Volume 1
2008

Memories of Tapu and Charlotte (Bob) Lawlor

By
Malcolm Boles

Charlotte had a little cottage up the Tapu creek on the Tapu-Coroglen Rd. There were several baches on this flat strip of land before the hills closed in, and Bob's little cottage was the last one before the hill hit the road. There was a spare section between Bob and the Chandler beach home.

Bob and 'Grannie' (Gussie Lawlor, Bob’s mother) would spend time at the Dodd house on the beach when it was not in use; eventually a small 'wing' was added on the north side of the house for more permanent accommodation, probably in 1935-38. I looked for the cottage many years ago now but all was changed. I well remember as a young boy staying at the batch and in the evenings after dinner we would go to the Chandler house, and round the big table in the kitchen Puppa (Dodd) and Daisy, and the Dodd uncles and aunts and the Chandler 'step uncles and aunts would spend the evening playing Rummy. I would curl up in a barrel-chair, with probably a piggy-back to bed in the wee hours.

Bob outside the front of the cottage

I don’t know where the photo of Bob was taken, looking at the fence it appears in new and good condition and constructed with wires close together at the bottom for sheep control.

Bob Lawlor

I recall the history told to me, where Jack Dodd would climb up the hill behind the TNM house to where the 'water reservoir' is situated and 'sound/play his trumpet'. I believe that my cousin Bob Dodd has the instrument.

Malcolm - 'up the creek' 'blowing the trumpet'

Note the old tent. This was between the batch and the road, there was only hill behind the bach. Eventually this tent ended up in a corner of the section and with a corrugated iron chimney at one end, and a camp bed. It was occupied by 'some old man'. However the man and the tent disappeared overnight - when the tent caught on fire!.

The swimming hole up the road and round the next corner - note the rock.



In about 1928/32 Gundlock ran a coast bus to Tapu


Temporary Bridge at Tapu


I recall that the early bridge crossing the Tapu Creek was washed away in a storm. From memory this was the temporary crossing until a 'high' bridge was built. The ruins of the old structure were great for fishing for eels.

The old traction engine on the Coroglen road


Tapu Flat


I recall playing on the Tapu flat when they had a sawmill running and this old traction engine drove the saws. Water was run along wooden troughs to carry the sawdust away to where-ever and the men used some of it in a smokehouse for fish.

In those days, and particularly after a storm, I would collect kauri gum off the beach (lighter than water so it was always on the high water line), and firms in Auckland would buy it to incorporate in the varnish applications of that time.

Up the Tapu Creek, from many of the quartz rocks I would knock off what looked like lumps of 'gold' and take it back home and say to Mum and/or Dad we are rich (we were very poor in those days) only to be told that this was "fools gold". I do recall my step-aunt Ruth Chandler gave me a fishing rod as a Christmas present.
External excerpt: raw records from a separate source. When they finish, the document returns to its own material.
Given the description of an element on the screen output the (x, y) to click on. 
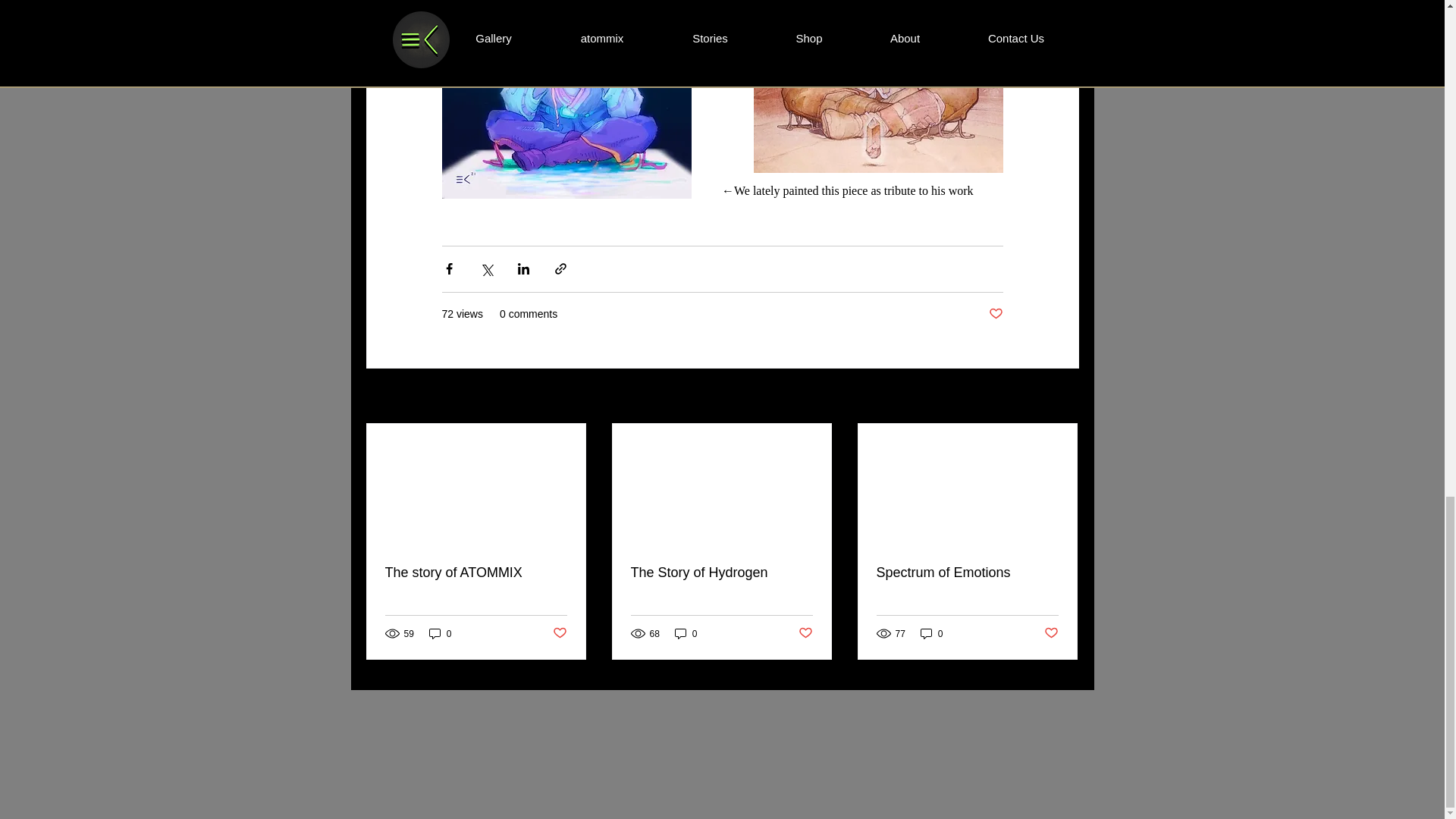
0 (685, 633)
See All (1061, 396)
Post not marked as liked (995, 314)
Post not marked as liked (804, 633)
0 (931, 633)
Spectrum of Emotions (967, 572)
0 (440, 633)
The story of ATOMMIX (476, 572)
Post not marked as liked (558, 633)
The Story of Hydrogen (721, 572)
Post not marked as liked (1050, 633)
Given the description of an element on the screen output the (x, y) to click on. 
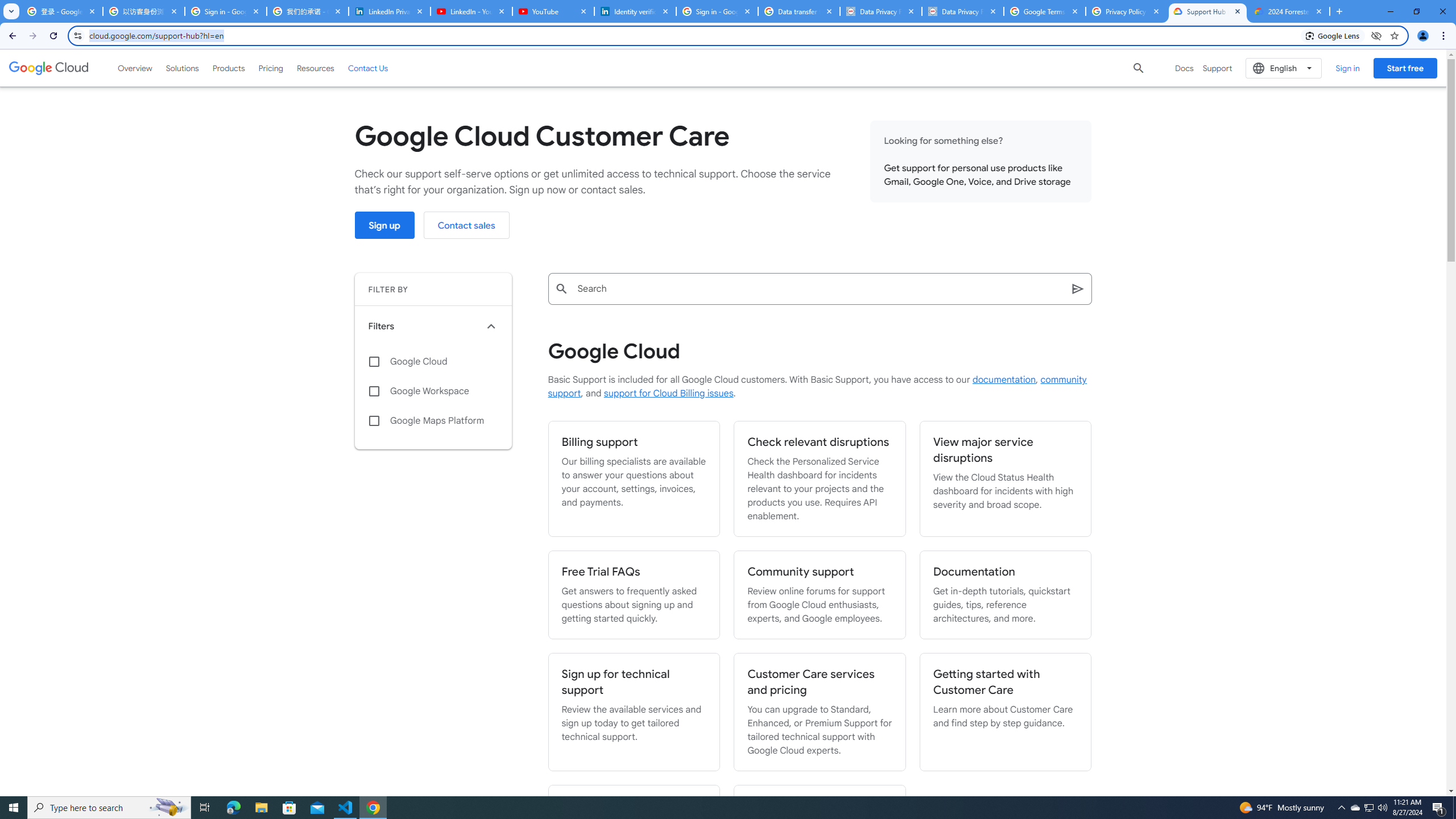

It was three pieces of bamboo, the one slotting in to the other, with line and hook but no reel. However this was MAGIC. Can't remember catching anything!

I remember one summer that we had a storm and Bob Chandler had his canoe at the 'top' of Tapu beach and a storm blew it out to the gulf and it was lost!!! Which reminds me..... The gulf is very dangerous. When there is an offshore wind the sea appears so calm that the un-initiated are easily fooled. There have been a number of fatalities with people and boats swept out to sea.